Deborah Pohl’s artistic highlights include winning two Fellowships for painting from the New Jersey State Council on the Arts, one in 2022. Deborah is currently featured in the NJ State Museum’s Re-emergence exhibit. Deborah’s numerous exhibitions include solo shows at the Hoboken Historical Museum and the Trenton City Museum (awarded by the director of the Aljira Gallery, Newark), and dozens of group shows including the Jersey City Museum, Barrett Art Center (Poughkeepsie), City Without Walls, (Newark), Women’s Made Gallery (Chicago) and the
AIR Gallery (DUMBO). Deborah’s solo show at the Trenton City Museum was reviewed by the New York Times.
Deborah Pohl received a BFA from Mason Gross School of the Arts at Rutgers University. Deborah’s painting education continues, as she still takes courses to hone her technique.
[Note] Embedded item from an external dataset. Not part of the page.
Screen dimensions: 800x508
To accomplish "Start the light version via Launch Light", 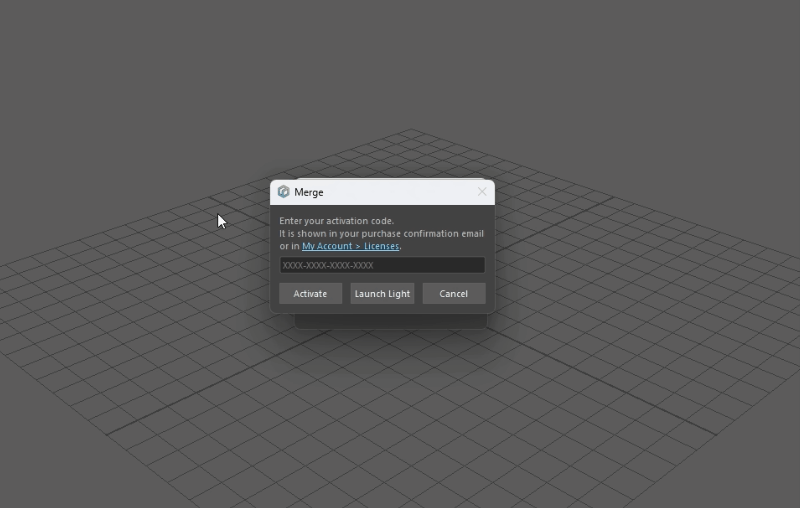I will click(382, 294).
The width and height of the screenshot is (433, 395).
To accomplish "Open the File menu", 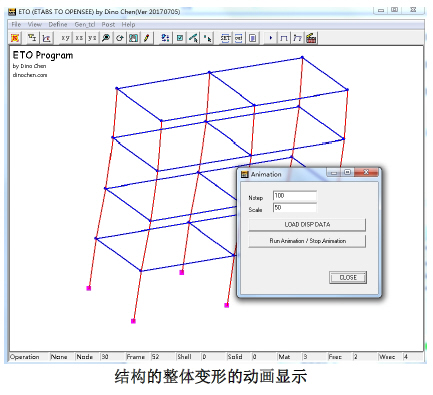I will pyautogui.click(x=16, y=24).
Being inspired by the atelier movement of the last decade, Deborah has been taking painting courses
at the Florence Art Academy, the Grand Central Atelier, and the Arts Students League. Her educational life includes receiving a master’s in counseling and helping Deborah in her desire to create compositions that speak to our humanity and our sense of longing.
Deborah Pohl has always worked at being a community-based artist, being a part of three collectives over the years: ART (Artists Representing Themselves) with her peers from Rutgers, the Agitators who put together street-based ephemeral arts around the Jersey City area, and the tART Collective which was an intersectional feminist and anti-racist art collective in New York City (see Wikipedia)
My paintings occupy the category of still life while working against the genre’s expectations by presenting objects in unfamiliar and surprising compositions. Working solely from real life, I explore light and color as I set up each painting’s composition. The objects themselves are distinctive: Classic still-life objects, like fruit and drapery, are combined with overlooked and often discarded relics of our everyday lives. I use traditional oil painting methods in order to beautify the ignored and mundane. Objects speak to our senses, recalling our interactions with the world, and evoking our memories. Poetic combinations of objects create new meanings and flatten any assumed hierarchies of status. I have always admired still-life painters and have been influenced and moved especially by Audrey Flack, Giorgio Morandi, and Juan Sanchez Cotan.